The junctional complexes between brain microvascular endothelial cells include tight junctions and adherens junctions. Major transmembrane proteins of the junctional complexes, such as claudins and occludin (tight junction), cadherins (adherens junction), and junctional adhesion molecules (JAMs), are normally linked to the actin cytoskeleton through plasma proteins zonula occludens (ZO), cingulin, and catenin. Paracellular free diffusion of water-soluble substances along the concentration gradient is highly restricted by tight junctions. Small lipophilic substances effectively diffuse across the endothelium through transcellular pathways. Low levels of transcytosis also occur in endothelial cells, either receptor dependent or receptor independent. An array of endothelial transporters is expressed and responsible for moving nutrients, such as glucose and amino acids. In addition, various ion transporters carrying Na⁺, K⁺, Cl⁻, HCO₃⁻, Ca²⁺ and other ions are involved in maintaining brain ion homeostasis.

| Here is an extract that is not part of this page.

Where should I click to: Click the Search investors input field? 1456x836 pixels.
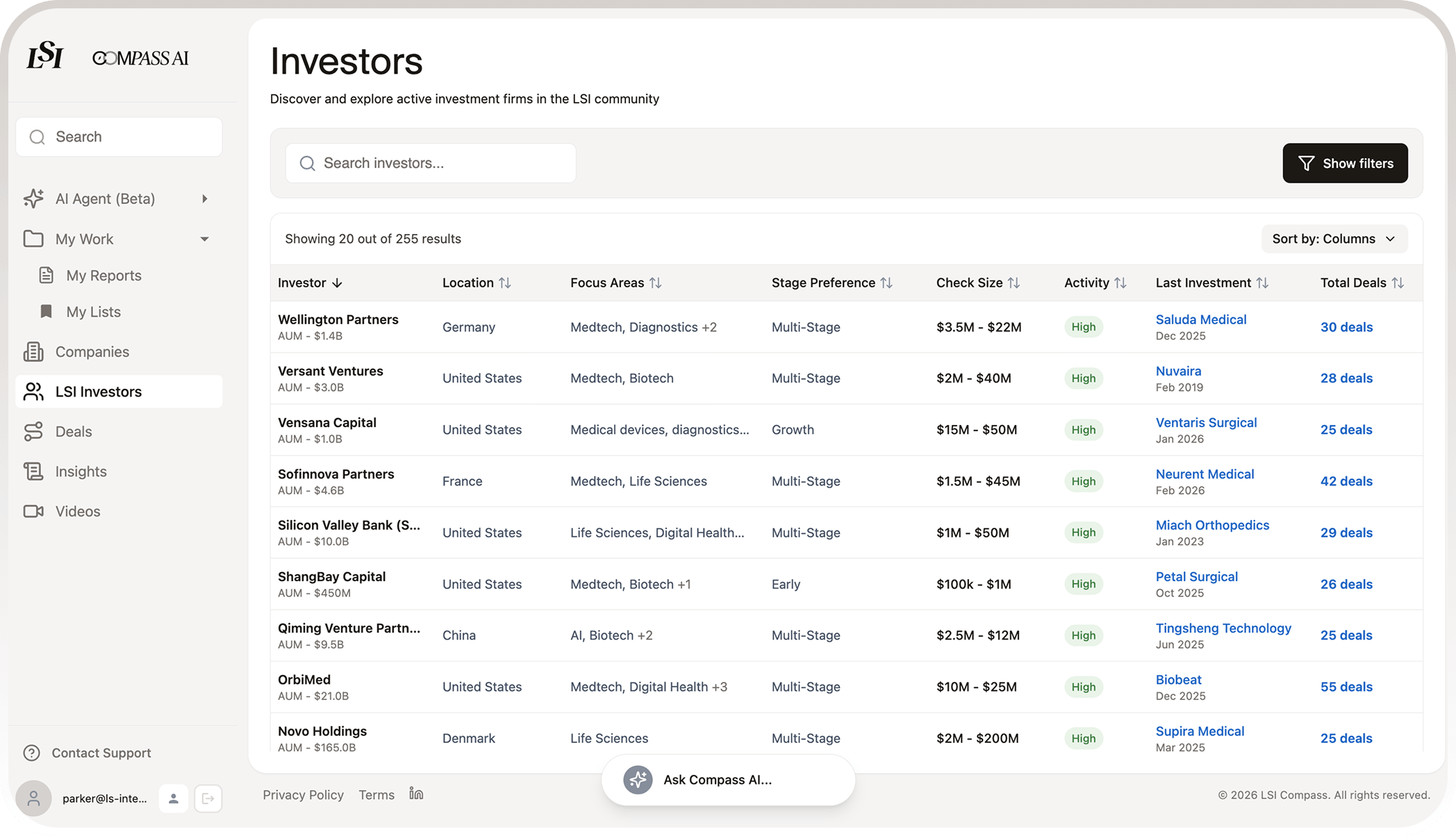click(x=431, y=163)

Fig. 2. Stepwise alterations of endothelial junctional proteins after ischemic brain injury

Ischemic insults activate a cascade of signaling in endothelial cells, leading to junctional protein alterations such as phosphorylation, translocation and degradation, each of which could increase BBB permeability and participate in the development of neurovascular injury. The phosphorylation of occludin, claudin-5 and ZO-1 can cause dissociation of the TJ complex and increase BBB permeability. Altered distribution of TJ proteins could result from increased endocytosis, as well as cellular tension transmitted through ischemia-induced actin stress fibers. Such protein translocation weakens the BBB and facilitate the degradation of TJs. TJ degradation could occur extracellularly through activity of MMPs, or intracellularly through proteasomes and lysosomes after ubiquitination. This is accompanied by the infiltration of peripheral immune cells, such as neutrophils and macrophages, which further exacerbates BBB breakdown after ischemia.

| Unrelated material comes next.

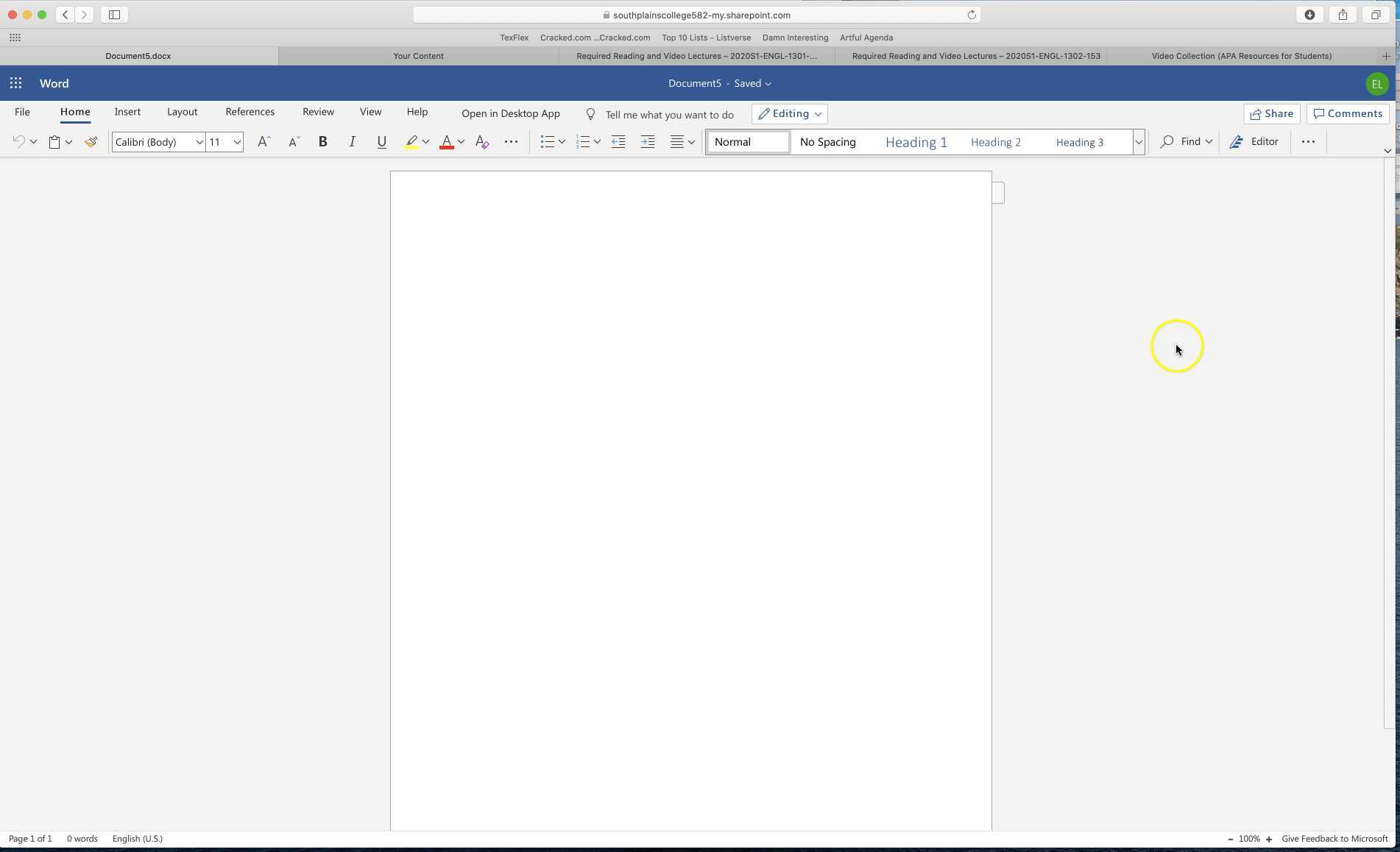The width and height of the screenshot is (1400, 852).
Task: Open the Editor pane
Action: pyautogui.click(x=1254, y=141)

Fig. 3. Modulation of blood-brain barrier permeability by different cell types after ischemic stroke

Cell-cell interactions in the neurovascular unit dictate the brain response to ischemic injury and influence BBB damage and repair. Pericytes respond quickly to an ischemic stroke and display characteristics that may be protective or detrimental, such as detachment from the microvessel walls, constriction, migration and accumulation. Furthermore, pericytes are able to differentiate into neural and vascular lineage cells after ischemia. Astrocyte swelling is another early response in the neurovascular unit after ischemia, due to increased uptake of glutamate and water. The swelled astrocytes compress vessels in the ischemic regions and exacerbate vascular hypoperfusion. Post-ischemic astrocytes also produce VEGF and MMPs that degrade TJs and the ECM. Microglia/macrophages undergo phenotypic polarization after ischemia, developing into pro-inflammatory and anti-inflammatory phenotypes. Pro-inflammatory microglia/macrophages may promote BBB disruption, whereas anti-inflammatory microglia/macrophages can facilitate post-stroke angiogenesis and inflammation resolution. Recent studies also suggest a role of microglia/macrophages in vessel repair after injury; two mechanisms proposed being through mechanical stretching and P2RY12 signaling.

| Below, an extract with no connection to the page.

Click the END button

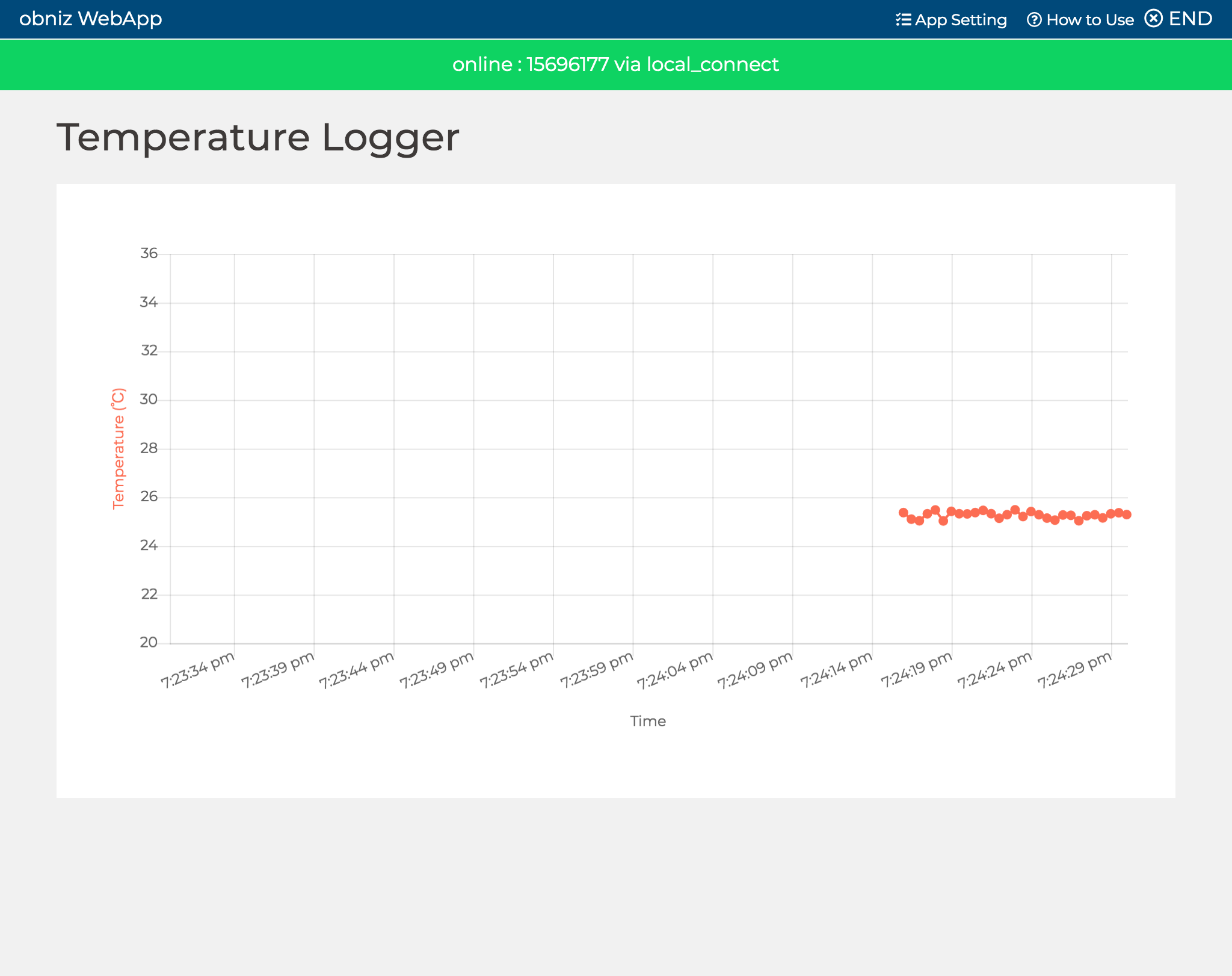1190,19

Fig. 4. Restoration of BBB permeability after stroke

In response to ischemic stroke, there is the release of multiple factors that enhance BBB permeability, e.g. ROS, inflammatory mediators and pro-angiogenic factors such as VEGF. Some of the restoration in barrier tightness with time after a stroke is related to reduced levels of those factors, but there is also an upregulation of mediators of barrier quiescence that enhance barrier properties, such as Ang-1. Those mediators can also serve (directly or indirectly) to diminish the effects of the factors enhancing barrier permeability (red lines). Progenitor cells may be directly (integration) or indirectly (mediator release) involved in barrier repair after stroke.